> _Task goal_
Where a line of the entries below includes the string "will", count it. Give only the resulting number.

> _Records for this exercise_
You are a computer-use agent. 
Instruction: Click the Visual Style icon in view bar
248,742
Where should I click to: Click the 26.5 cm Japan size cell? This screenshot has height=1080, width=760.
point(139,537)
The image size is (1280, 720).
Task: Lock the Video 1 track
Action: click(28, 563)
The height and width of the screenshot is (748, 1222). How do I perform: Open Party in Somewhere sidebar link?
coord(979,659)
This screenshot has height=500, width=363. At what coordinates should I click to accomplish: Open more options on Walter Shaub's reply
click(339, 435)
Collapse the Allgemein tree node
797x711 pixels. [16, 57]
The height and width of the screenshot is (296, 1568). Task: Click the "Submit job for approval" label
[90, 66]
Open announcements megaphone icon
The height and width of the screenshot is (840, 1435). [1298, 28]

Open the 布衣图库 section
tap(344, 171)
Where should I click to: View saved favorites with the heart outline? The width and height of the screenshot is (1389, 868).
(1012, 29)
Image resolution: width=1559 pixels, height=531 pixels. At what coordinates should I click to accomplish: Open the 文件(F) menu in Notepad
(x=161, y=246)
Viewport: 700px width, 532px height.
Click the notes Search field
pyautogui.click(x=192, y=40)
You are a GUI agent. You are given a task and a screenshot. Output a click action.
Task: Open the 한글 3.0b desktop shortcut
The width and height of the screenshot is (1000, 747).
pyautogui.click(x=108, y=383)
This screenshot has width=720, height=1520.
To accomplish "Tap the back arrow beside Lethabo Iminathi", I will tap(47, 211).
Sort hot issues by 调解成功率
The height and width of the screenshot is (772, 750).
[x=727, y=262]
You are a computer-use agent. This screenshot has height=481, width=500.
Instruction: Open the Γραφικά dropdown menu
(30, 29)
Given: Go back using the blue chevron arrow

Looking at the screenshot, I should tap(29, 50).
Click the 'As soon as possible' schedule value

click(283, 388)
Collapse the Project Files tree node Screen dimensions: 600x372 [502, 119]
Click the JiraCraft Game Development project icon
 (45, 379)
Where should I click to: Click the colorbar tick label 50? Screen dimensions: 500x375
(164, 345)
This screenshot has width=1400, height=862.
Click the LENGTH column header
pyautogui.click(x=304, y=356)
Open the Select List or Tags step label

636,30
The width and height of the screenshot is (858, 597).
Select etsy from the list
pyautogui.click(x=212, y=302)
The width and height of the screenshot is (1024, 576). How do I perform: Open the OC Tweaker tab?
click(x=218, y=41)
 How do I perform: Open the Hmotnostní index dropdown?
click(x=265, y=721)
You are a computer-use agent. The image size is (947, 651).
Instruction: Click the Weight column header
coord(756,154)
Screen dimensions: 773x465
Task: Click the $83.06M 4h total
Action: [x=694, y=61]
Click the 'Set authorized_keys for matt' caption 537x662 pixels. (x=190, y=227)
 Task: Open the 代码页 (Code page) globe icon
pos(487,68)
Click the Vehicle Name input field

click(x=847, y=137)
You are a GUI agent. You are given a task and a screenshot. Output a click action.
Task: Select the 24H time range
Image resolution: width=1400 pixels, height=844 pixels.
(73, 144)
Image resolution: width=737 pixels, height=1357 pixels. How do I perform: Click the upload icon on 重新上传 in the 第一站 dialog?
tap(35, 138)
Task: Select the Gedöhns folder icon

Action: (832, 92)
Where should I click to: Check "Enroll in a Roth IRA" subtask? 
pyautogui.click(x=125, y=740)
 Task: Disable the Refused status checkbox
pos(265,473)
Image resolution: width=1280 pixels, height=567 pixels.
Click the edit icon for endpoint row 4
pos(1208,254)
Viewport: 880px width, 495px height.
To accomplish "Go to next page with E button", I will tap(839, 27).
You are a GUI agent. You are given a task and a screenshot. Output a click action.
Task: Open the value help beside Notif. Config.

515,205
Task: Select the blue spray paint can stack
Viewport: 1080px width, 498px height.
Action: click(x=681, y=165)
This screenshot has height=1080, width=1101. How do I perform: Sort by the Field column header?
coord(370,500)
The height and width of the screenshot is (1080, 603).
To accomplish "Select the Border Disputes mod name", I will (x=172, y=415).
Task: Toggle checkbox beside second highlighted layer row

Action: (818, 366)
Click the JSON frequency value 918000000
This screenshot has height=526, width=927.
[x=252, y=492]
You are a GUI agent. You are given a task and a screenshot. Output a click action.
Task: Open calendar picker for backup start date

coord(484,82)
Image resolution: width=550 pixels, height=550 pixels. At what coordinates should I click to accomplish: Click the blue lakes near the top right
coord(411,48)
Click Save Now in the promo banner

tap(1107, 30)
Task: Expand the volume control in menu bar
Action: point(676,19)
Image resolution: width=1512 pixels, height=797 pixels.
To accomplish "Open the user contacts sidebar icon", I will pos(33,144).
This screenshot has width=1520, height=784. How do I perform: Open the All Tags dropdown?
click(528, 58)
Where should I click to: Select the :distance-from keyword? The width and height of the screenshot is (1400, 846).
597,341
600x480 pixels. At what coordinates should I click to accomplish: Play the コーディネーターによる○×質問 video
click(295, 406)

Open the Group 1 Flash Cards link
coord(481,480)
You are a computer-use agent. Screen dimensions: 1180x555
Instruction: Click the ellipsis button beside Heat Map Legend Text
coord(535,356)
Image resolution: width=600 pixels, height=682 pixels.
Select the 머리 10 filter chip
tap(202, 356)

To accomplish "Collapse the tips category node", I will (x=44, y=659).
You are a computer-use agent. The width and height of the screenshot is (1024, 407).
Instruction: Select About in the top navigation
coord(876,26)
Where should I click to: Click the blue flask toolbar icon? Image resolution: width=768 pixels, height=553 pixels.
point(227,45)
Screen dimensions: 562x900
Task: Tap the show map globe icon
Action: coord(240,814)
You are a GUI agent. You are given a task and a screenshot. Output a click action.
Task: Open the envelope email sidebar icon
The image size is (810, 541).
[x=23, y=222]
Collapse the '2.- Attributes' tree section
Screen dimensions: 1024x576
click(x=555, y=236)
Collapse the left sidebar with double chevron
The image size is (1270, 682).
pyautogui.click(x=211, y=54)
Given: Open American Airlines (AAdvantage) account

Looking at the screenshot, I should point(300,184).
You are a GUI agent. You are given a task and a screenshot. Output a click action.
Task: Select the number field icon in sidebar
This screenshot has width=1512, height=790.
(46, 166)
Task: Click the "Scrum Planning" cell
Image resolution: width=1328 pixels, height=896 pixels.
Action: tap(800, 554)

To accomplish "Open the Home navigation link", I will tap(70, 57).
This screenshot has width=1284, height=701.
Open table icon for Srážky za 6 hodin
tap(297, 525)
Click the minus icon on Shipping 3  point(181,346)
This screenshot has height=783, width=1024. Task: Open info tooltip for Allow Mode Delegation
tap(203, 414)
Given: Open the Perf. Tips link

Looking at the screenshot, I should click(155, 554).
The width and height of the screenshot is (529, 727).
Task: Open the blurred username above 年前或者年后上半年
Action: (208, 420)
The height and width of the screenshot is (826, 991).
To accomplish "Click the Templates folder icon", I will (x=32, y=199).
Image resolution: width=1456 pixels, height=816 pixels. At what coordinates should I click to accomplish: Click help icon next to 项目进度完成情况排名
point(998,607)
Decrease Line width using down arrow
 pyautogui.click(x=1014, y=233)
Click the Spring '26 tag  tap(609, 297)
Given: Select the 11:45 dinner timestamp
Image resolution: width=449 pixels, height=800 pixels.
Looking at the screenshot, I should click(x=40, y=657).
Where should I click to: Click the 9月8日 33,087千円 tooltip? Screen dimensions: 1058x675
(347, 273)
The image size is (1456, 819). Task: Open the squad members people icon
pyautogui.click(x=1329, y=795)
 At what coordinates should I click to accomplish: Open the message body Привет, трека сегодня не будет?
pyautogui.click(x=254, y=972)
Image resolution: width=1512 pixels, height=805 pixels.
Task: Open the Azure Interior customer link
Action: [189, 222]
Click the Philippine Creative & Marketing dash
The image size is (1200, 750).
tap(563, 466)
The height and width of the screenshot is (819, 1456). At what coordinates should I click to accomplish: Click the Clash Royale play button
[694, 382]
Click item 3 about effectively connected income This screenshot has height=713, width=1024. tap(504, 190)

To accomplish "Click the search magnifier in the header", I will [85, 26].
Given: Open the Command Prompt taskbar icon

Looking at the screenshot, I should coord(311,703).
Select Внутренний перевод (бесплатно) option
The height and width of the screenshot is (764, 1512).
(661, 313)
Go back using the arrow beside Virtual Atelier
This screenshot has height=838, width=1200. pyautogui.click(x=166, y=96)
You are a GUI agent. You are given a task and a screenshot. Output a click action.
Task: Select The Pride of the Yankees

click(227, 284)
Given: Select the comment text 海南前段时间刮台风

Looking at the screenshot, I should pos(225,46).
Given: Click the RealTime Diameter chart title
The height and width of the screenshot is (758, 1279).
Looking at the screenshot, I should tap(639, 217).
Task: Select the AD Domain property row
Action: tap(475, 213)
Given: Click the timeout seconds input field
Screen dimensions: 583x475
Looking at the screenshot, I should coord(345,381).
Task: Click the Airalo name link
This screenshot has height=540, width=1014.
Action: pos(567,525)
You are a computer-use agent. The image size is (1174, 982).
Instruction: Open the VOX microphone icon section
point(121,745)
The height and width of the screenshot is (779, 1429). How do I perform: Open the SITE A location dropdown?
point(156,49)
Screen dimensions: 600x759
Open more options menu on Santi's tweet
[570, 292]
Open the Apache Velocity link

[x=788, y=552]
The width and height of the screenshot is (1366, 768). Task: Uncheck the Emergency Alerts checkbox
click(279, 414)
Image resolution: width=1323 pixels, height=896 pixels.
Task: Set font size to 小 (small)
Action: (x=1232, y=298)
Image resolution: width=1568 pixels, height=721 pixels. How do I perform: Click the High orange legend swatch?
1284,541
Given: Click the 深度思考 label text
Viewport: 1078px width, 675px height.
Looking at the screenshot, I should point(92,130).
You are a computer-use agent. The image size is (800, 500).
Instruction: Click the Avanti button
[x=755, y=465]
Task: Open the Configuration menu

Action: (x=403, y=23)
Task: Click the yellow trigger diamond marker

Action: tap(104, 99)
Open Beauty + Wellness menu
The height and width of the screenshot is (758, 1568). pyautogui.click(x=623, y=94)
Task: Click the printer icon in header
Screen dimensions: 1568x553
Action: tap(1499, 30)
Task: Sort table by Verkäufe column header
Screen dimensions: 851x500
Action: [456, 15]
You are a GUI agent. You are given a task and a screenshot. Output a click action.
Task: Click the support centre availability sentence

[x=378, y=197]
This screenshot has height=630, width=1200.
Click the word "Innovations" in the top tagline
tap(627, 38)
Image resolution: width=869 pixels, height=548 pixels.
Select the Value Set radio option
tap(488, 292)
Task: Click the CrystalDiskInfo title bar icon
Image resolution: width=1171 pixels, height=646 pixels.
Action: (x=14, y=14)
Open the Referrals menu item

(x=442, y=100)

> _Response to the exercise_
8